Patient characteristics.

Parameters Discovery set (n = 39) Verification set (n = 32) P 1
Age 70.0 ± 7.5 72.2 ± 6.4 0.15
Gender (male/female) 39/0 27/5 0.01
Smoking status at the time of enrollment (current/ex) 7/32 2/30 0.17
GOLD stage (I/II/III/IV) 5/14/15/5 8/8/14/2 0.39
Pulmonary function tests
%VC 86.6 ± 15.6 90.6 ± 22.1 0.39
FEV1 1.48 ± 0.66 1.38 ± 0.68 0.24
FEV1% 49.5 ± 12.4 48.4 ± 18.5 0.46
FEV1% predicted 52.8 ± 20.6 54.0 ± 23.8 0.86
%DLCO/VA 55.8 ± 23.5 57.5 ± 23.9 0.98
Computer tomography
Low attenuation area (%) 36.0 ± 14.7 34.6 ± 15.6 0.91
Therapy (%)
Long‐acting β2 agonist 87 91 1.00
Long‐acting muscarinic antagonist 82 94 0.29
Inhaled corticosteroid2 100 84 0.01
Systemic corticosteroid 0 0

%VC, actual/predicted vital capacity (VC) ratio, in percentage; FEV1, forced expiratory volume in 1 sec; FEV1%, FEV1/FVC ratio, in percentage; FEV1% predicted, actual/predicted FEV1 ratio, in percentage; %DLCO/VA, diffusing capacity for carbon monoxide/alveolar volume, in percentage.

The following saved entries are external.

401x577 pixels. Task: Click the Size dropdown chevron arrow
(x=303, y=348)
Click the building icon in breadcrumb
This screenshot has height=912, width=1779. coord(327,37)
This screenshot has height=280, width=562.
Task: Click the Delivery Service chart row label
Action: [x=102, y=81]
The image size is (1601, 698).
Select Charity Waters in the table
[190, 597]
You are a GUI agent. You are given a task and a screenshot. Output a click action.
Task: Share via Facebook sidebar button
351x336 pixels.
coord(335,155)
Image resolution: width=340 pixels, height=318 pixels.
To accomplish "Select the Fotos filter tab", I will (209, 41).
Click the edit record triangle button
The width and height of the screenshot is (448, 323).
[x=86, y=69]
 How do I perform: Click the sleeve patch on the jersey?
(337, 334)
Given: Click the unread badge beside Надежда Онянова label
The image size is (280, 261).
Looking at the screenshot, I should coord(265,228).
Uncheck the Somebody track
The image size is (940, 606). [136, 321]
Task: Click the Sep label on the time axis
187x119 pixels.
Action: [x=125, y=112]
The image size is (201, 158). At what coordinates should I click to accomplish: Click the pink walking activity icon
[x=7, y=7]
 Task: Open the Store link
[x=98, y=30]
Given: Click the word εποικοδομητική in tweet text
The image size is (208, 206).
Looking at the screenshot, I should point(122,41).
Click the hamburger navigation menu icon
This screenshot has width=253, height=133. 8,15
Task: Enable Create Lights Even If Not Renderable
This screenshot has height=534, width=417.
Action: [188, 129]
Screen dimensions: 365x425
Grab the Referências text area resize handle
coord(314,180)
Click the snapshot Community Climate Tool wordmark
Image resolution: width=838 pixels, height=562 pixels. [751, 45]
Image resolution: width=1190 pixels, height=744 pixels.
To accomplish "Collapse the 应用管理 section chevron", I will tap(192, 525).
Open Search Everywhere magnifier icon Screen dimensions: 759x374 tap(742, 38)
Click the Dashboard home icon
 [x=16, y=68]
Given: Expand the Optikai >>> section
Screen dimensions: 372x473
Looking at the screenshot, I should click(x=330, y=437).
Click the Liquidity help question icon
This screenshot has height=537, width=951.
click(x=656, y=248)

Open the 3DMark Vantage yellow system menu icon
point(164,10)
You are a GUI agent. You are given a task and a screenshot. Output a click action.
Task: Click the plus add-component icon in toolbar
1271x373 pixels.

Parameters are shown as mean ± standard deviation, unless indicated otherwise.

1

Comparison between discovery and verification sets. Fisher's exact test (gender, smoking status, and therapy), chi‐square test (GOLD stage), and Student's t‐test (other parameters) were used to compare the two groups.

2

Inhaled (low dose) corticosteroid is prescribed to most patients as a part of therapy during stable period, while systemic (high dose) corticosteroid may be prescribed/administered to patients only during exacerbation. Blood samples were not collected from those patients who were undergoing systemic corticosteroid treatment for the episode of exacerbation.